Last winter, the Ontario Human Rights Tribunal issued a decision finding that an employer School Board had violated the Code by failing to accommodate an employee with a disability. The case was called Fair v. Hamilton-Wentworth District School Board. The case was unremarkable from a legal perspective, although it was notable that the discrimination had taken place nearly a decade earlier.

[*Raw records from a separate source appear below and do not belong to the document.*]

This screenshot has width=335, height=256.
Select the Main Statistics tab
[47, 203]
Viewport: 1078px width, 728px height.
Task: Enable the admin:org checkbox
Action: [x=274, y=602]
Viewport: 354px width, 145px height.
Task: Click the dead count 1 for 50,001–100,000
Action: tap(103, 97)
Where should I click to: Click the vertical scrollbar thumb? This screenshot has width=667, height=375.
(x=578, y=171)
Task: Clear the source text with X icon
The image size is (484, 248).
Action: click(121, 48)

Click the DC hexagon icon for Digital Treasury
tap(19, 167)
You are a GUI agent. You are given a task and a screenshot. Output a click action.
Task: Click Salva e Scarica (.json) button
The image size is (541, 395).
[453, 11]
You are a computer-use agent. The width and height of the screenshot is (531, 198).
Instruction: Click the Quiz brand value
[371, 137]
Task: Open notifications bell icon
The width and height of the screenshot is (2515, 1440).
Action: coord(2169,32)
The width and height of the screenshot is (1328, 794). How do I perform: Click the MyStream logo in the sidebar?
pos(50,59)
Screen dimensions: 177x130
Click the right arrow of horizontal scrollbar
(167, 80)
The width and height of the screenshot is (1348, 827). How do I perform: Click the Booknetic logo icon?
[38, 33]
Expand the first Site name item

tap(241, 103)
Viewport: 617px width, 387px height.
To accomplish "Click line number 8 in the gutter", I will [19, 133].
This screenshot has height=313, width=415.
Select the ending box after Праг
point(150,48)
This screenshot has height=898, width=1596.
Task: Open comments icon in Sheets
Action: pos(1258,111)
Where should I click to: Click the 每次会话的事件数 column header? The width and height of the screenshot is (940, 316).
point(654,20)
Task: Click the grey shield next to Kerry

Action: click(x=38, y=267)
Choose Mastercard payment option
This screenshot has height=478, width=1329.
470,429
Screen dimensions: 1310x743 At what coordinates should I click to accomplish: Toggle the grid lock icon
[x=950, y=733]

This week, the Tribunal issued its remedial order. Here it is. This decision is a bit of a surprise, given the magnitude of the award, though that is a function of the long period of time it took to litigate the matter, rather than any shocking application of remedial principles.
See what you think.
The Employee (F) filed her complaint in 2004. She alleged that the employer had discriminated against her on the basis of disability by failing to accommodate her and then dismisses her in July 2004. F suffered from an anxiety disorder that was exasperated by her job, which potentially exposed her to personal liability under health and safety legislation relating to the treatment of asbestos. Her doctor said she could work in a job not related to health and safety, and that did not expose her to this liability.
On a number of occasions, the employer refused to provide the employee with reasonable information necessary for the accommodation process, such as a list of the ‘essential duties’ of jobs. The employer stalled and refused to meet the employee and other representatives who wanted to explore accommodation possibilities. The employer attempted to influence the expert preparing a report on the employee’s restrictions by badmouthing the employee.
The Tribunal found that the employer did not exhaust its efforts to find a suitable alternative or accommodated job. There was available positions that were suitable for accommodation that the employer did not consider or test. However, rather than place her in one of these accommodated jobs, the employer fired her.
The Tribunal was guided by the golden rule of remedies, which is to put the aggrieved party back into the position they would have been in but for the illegal conduct.
Reinstatement: Nearly 9 years have passed since the dismissal. During that time, the employee has found jobs, but none as good as the one she had or would have had if she had been accommodated. The employee had requested reinstatement in the application, and she still wanted that. The employer objected, arguing that it would be unfair to order reinstatement after 9 years:
The [employer] submitted that it would be unfair to order reinstatement in light of the length of time which has passed. The applicant’s employment was terminated in July 2004; it is now 2013, approximately eightand a half years later. The delay cannot be attributed to the applicant. She filed a human rights complaint in November 2004, four months after her employment was terminated. The complaint had not been dealt with by the Commission by 2008, and therefore the applicant applied to this Tribunal in May 2009. …The delay in processing the application since May 2009 has not been unreasonable, in light of the complexity of the issues.
The Tribunal orders the employee reinstated to a job she can perform at the level she was at when she was fired, with lost seniority and whatever benefits she would have earned over the 9 years. The proper analogy was a labour arbitration in a unionized workplace, where reinstatement is the usual order when a termination is found to have been improper.
Training: Since the employee’s skills will have fallen behind during the almost 9 years since her dismissal, the employer was ordered to provide up to 6 months training to prepare her for whatever job they find for her within the acceptable range of jobs
Lost Wages: The employee here lost wages from June 2003 (the date an acceptable accommodated job became available) to the the date of her reinstatement in 2013. In this case, that amounted to over $400,ooo in lost wages. The employee submitted detailed records of her job searches over the year, so there was no failure to mitigate.
Lost Benefits and Pension Contributions: The employer was ordered to make the employee whole for all contributions to pensions and benefits that she did not receive, but would have received has she been employed throughout.
Tax Implications: On the theory that the employee would have paid less tax had she received her wages on a regular basis rather than as a one time giant sum, the employer was ordered to calculate and reimburse the employee for any extra taxes paid.
Injury to Dignity, Feelings, and Self-Respect: This is a common head of damage in human rights cases. The Tribunal orders an additional $30,000.
Questions for Discussion
The remedy is very costly to the employer due to the length of time it took to litigate the case and get a decision. Do you think it is unfair to the employer that the size of the remedy is linked to the capacity of the Tribunal to complete hearings?
The employer was aware throughout the extended period that reinstatement and back wages could be ordered if a violation of the Code was found. It could have offered to reinstate the employee at any time. Does this influence how you feel about Question 1?
Do you think reinstatement is an appropriate remedy when a decade has passed?
Courts do not order reinstatement when nonunion employees are wrongfully dismissed. One reason why is that courts said it was impractical to order contracting parties to continue a contract after trust and confidence has been lost. Why do you think that human rights tribunals and labour arbitrators (in unionized settings) regularly reinstate employees who were unlawfully dismissed?